Even though the major textbooks are written by foreign scholars and rarely mention Indonesia as a case study in discussing the law of the sea, throughout the course, we always give supplementary readings with more Indonesian examples and cases. Yet, Indonesia is one of the few countries that have nearly all-maritime zone under the United Nations Convention on the Law of the Sea, ranging from internal waters, territorial sea, contiguous zone, and exclusive economic zone. Therefore, in each session when this course is taught in Indonesia, when discussing each maritime zone, there are always additional readings from any recent or landmark cases that happened in each maritime zone, either from a news article or national judicial decisions. This is necessary so that students can understand the different maritime zones when it comes to law enforcement in the Indonesian context. Furthermore, by giving actual cases that happened in Indonesia, students will understand how significant and important the law of the sea is for Indonesia. For instance, the case study that was given last year is the controversy of Indonesia’s policy in sinking of illegal fishing vessels in the Indonesian exclusive economic zone.

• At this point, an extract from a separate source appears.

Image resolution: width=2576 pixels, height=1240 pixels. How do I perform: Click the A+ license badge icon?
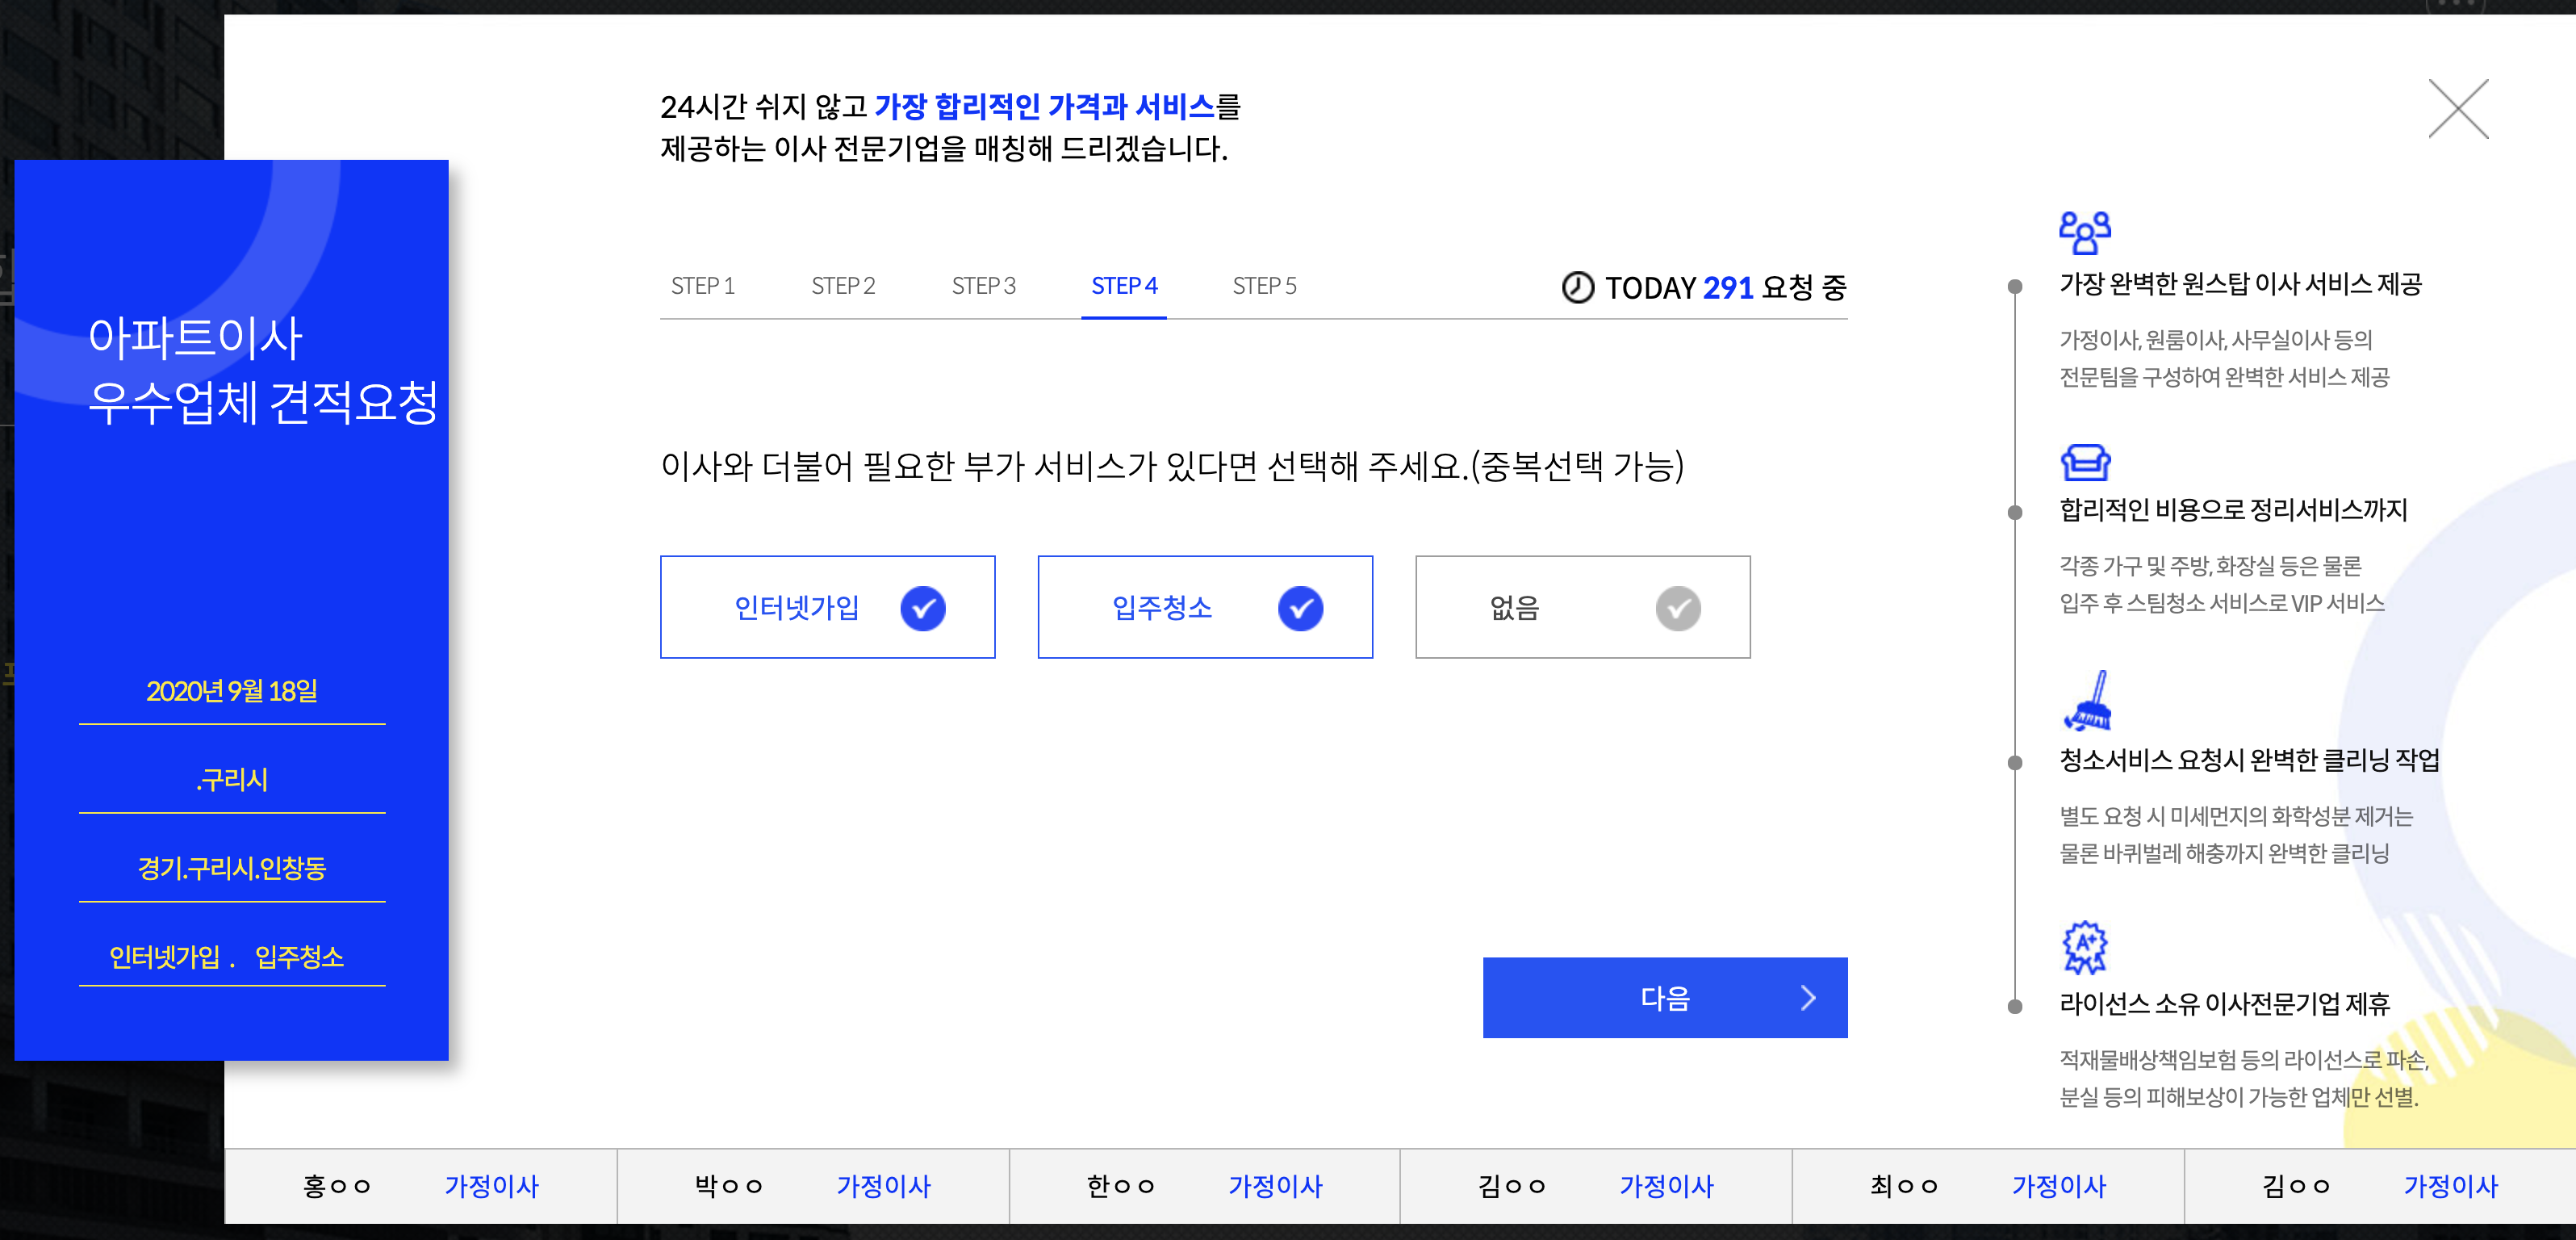point(2085,946)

The methodology also has changed in the last several years. Before, the law of the sea courses were given in an old fashion one-way lecture. However, in the recent years, it has changed and become a seminar class, where the students will give a presentation on a particular topic. After the student presentation, there will be a class discussion on the cases that have been assigned about the topic. By having more involvement through presentations, students also have more opportunities in studying and researching the topic as well as presenting to their colleagues.

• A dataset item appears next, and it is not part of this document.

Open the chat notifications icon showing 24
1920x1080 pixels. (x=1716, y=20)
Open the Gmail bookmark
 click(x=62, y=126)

Aside from the teaching of international law of the sea, the Faculty of Law of the University of Indonesia also runs a research center dedicated to the development of the law of the sea in Indonesia through research and publications. The research center has been conducting joint researches with foreign universities and international institutions in researching topics related to Indonesia. For instance, the center has been conducting extensive research on the Indonesian policy relating to law enforcement in the Indonesian exclusive economic zone.

That being said, conducting research and teaching international law in Indonesia has its characteristic that has been adjusted to the current academic conditions in Indonesia.

*Aristyo Rizka Darmawan is a lecturer and researcher at the Center for Sustainable Ocean Policy at the Faculty of Law University of Indonesia where his research focuses on the third world approach to international law and the law of the sea in the Asia-Pacific. He obtained his master of international law degree from the Fletcher School of Law and Diplomacy at Tufts University.